Der Engel mit dem Schokoladenpenis heißt Eve. Eve Champagne, mit vollem Namen. Sie ist Burlesque-Tänzerin und kaum bekleidet. Ihre Brustwarzen sind mit herzförmigen Aufklebern bedeckt. "Schön, dass es in diesem Jahr nicht so kalt ist", sagt Eve bei der offiziellen Weihnachtsmarkteröffnung.

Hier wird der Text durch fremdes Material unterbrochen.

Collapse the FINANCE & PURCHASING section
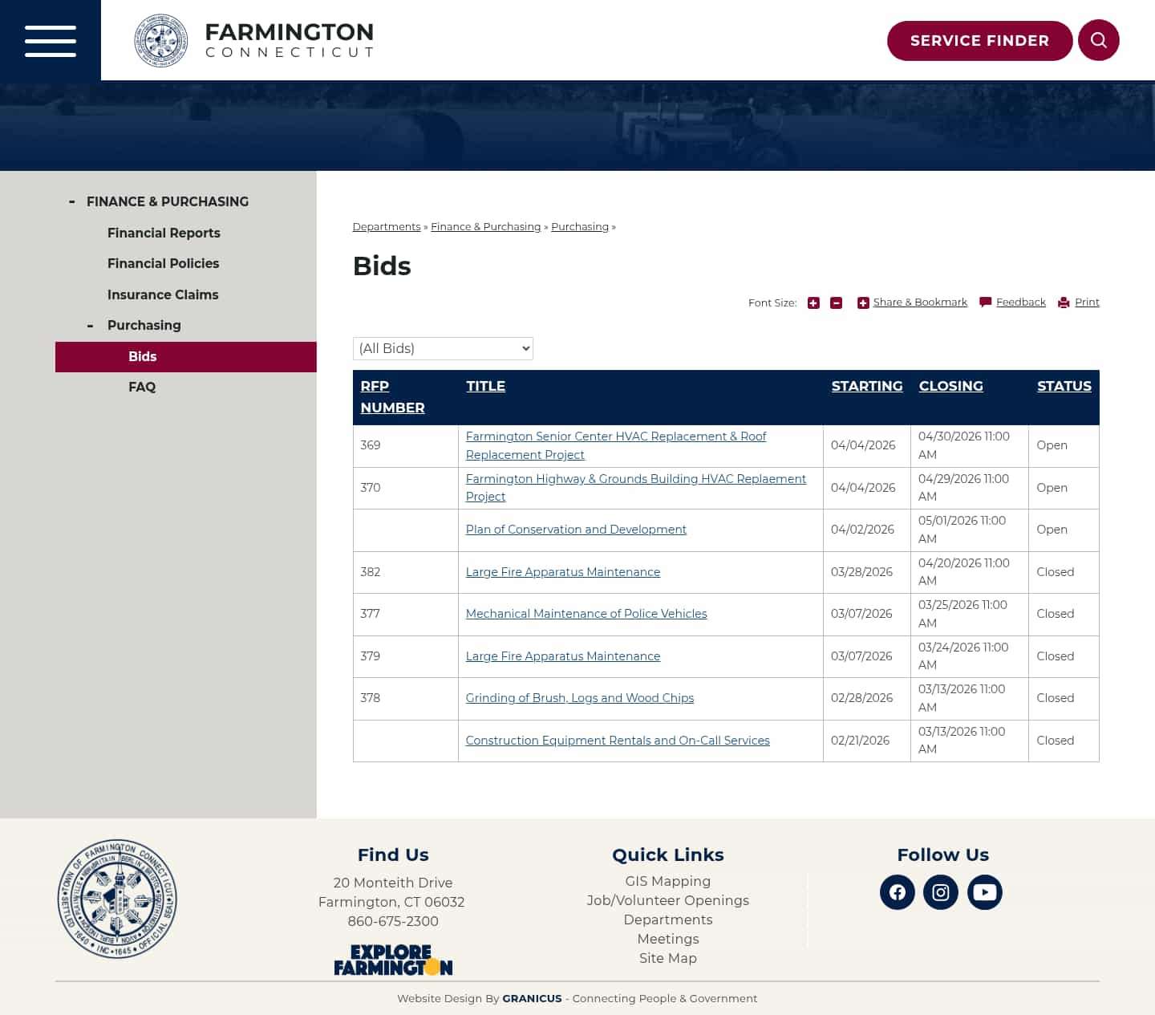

Dann schnappt sie sich zwei Glühweintassen und wärmt damit für die Fernsehkameras ihre nackten Brüste. "Mäuschen" und "Hopsy" heißen die beiden, lässt sie wissen.
Anschließend wird gesungen, auch Olivia Jones stimmt mit ein: "Ihr Stöhnerlein kommet."
"Eve, läute mit den Glocken"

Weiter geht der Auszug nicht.